Extended dives are as complex as our space missions, says Fabien Cousteau, aquanaut and grandson of famed ocean explorer and three-time Academy Award–winner Jacques Cousteau. Both require physical and mental preparation and a significant investment of funds and equipment. But in the United States, we spend 150 times more money probing outer space, and that’s a problem, says Cousteau (’89, MET’91).
“The ocean is our lifeblood,” he says. “It dictates climate change, viability, fresh water, cultivation, farming, and energy—all the things we depend on. We have a lot of reasons to look a little bit deeper, a little bit longer, and a little bit further. Without more knowledge of our ocean world, we really don’t know much about ourselves.”
In summer 2014, Cousteau brought international attention to ocean stewardship by undertaking Mission 31, a monthlong scientific expedition that broke his grandfather’s record (30 days) for living below the ocean’s surface.

Cousteau’s crew and a team of researchers from Florida International University, Northeastern University, and the Massachusetts Institute of Technology lived along a coral reef in Florida International University’s Aquarius Reef Base (Aquarius) habitat 60 feet below the surface of the Atlantic Ocean. Aquarius is the only underwater habitat in the world, an 81-ton “dinosaur, an ancient robot chained to the bottom, this Leviathan,” Cousteau said in a TED talk.

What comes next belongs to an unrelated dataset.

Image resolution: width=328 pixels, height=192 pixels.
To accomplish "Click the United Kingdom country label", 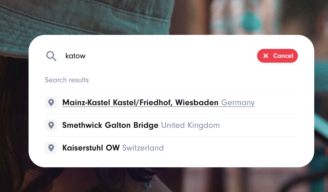I will (190, 125).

The accommodations were as high-tech as they were cozy. Roughly the size of a school bus, Aquarius is outfitted with a small kitchen, bathroom, lab, and six bunk beds, as well as hot water and air conditioning. WiFi gave the team the ability to live stream their experience 24/7 and to Skype with 70,000 students on six continents every day.
From a boat, scientists can undertake just two or three 45-minute dives at this depth per day, because of the need to decompress, or slowly reacclimate to surface pressure. When living on Aquarius, however, the oceanographers were able to accomplish 10- to 12-hour dives, which “gave us a huge luxury of time you simply can’t get any other way from an undersea habitat,” Cousteau says. His team completed three years’ worth of scientific research on issues like climate change and pollution, and they are in the process of publishing at least 10 articles on their findings.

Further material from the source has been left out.